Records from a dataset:

::::::::::

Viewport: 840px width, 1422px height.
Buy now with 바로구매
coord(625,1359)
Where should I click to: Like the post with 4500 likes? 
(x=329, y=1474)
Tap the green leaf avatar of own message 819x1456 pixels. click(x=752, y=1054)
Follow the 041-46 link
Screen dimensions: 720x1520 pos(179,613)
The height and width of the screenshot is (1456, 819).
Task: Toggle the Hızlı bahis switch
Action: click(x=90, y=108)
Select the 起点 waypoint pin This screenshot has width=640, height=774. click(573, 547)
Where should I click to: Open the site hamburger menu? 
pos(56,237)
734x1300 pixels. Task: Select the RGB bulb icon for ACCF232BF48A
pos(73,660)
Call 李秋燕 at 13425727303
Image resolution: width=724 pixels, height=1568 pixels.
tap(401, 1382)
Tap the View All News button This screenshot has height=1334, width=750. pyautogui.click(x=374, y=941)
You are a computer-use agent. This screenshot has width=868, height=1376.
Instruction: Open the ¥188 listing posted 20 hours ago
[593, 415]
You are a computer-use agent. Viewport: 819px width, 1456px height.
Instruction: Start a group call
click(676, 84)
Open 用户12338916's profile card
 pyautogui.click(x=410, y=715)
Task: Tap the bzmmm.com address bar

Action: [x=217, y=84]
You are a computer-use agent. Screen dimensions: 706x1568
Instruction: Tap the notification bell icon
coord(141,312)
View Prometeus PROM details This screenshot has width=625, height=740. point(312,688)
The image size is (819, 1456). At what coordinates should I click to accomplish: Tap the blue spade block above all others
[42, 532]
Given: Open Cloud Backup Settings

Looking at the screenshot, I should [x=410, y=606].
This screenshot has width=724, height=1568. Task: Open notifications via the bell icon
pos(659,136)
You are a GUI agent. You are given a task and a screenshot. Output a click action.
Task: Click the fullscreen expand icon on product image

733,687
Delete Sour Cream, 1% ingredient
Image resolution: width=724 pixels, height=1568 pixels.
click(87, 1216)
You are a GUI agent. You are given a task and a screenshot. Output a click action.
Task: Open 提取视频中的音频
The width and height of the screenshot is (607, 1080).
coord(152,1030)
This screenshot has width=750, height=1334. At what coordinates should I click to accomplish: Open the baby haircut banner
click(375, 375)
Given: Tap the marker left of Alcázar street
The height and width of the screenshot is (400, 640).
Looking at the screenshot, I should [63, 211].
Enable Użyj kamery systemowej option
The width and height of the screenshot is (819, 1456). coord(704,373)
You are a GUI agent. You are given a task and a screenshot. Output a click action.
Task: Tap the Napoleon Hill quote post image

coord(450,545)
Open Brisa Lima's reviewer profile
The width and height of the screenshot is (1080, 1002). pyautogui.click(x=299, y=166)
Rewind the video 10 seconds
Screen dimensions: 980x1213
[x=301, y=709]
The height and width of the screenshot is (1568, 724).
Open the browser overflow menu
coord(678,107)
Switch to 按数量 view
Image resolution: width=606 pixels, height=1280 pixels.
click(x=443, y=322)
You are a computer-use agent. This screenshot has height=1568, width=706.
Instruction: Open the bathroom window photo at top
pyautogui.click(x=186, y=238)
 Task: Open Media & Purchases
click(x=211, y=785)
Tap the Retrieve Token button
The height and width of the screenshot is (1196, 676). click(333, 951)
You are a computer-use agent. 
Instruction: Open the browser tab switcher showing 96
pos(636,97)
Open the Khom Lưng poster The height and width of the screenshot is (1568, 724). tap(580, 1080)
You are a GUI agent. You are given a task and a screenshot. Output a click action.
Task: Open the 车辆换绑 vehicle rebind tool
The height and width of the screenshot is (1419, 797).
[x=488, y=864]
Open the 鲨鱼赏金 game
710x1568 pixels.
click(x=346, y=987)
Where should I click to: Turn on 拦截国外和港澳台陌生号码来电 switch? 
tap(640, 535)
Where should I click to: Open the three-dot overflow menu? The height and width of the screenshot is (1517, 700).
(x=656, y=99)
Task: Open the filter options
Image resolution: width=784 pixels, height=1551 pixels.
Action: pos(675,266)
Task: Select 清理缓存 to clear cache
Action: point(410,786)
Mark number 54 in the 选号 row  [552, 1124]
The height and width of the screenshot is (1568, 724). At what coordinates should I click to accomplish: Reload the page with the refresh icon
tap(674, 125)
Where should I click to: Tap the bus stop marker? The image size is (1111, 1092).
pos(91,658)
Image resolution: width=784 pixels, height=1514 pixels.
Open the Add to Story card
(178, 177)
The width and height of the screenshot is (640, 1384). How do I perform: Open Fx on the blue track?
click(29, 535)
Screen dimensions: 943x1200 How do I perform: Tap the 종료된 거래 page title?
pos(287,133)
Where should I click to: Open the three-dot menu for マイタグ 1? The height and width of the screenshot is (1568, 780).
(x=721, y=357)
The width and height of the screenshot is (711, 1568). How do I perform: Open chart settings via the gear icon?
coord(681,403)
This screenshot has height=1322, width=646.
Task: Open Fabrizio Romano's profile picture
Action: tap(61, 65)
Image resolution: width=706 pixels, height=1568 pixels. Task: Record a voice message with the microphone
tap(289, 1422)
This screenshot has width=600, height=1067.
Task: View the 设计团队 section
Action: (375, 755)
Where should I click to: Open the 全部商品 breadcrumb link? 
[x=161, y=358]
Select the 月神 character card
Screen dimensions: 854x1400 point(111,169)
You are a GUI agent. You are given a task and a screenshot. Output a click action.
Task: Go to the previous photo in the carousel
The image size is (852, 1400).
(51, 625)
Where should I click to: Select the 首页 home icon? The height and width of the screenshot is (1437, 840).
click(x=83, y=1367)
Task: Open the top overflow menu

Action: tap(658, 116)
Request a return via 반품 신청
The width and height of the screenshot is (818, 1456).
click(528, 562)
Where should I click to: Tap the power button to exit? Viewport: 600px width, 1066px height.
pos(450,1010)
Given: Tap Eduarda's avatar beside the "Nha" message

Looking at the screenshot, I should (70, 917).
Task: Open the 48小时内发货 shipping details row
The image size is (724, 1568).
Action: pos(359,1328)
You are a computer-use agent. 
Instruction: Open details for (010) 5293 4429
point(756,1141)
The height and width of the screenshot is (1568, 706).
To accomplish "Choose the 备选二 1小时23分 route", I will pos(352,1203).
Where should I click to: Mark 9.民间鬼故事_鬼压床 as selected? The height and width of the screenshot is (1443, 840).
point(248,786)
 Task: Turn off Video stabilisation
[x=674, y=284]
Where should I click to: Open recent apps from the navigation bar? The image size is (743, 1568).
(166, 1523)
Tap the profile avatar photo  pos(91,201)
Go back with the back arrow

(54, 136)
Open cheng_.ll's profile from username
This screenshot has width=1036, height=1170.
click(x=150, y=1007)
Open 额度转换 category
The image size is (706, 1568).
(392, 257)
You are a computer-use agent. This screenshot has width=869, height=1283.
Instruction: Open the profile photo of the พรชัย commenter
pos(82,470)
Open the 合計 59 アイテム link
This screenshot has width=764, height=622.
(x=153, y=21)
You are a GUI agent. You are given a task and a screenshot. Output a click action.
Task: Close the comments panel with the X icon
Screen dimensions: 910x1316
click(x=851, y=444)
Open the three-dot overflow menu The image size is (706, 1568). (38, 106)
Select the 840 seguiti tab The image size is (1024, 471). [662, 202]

::::::::::

Return, without any change, the part of the material above that opens with the line containing "Tap the profile" and closes with the line containing "Open the three-dot overflow menu The", both of those lines included.

*Complete output*.
Tap the profile avatar photo  pos(91,201)
Go back with the back arrow

(54, 136)
Open cheng_.ll's profile from username
This screenshot has width=1036, height=1170.
click(x=150, y=1007)
Open 额度转换 category
The image size is (706, 1568).
(392, 257)
You are a computer-use agent. This screenshot has width=869, height=1283.
Instruction: Open the profile photo of the พรชัย commenter
pos(82,470)
Open the 合計 59 アイテム link
This screenshot has width=764, height=622.
(x=153, y=21)
You are a GUI agent. You are given a task and a screenshot. Output a click action.
Task: Close the comments panel with the X icon
Screen dimensions: 910x1316
click(x=851, y=444)
Open the three-dot overflow menu The image size is (706, 1568). (38, 106)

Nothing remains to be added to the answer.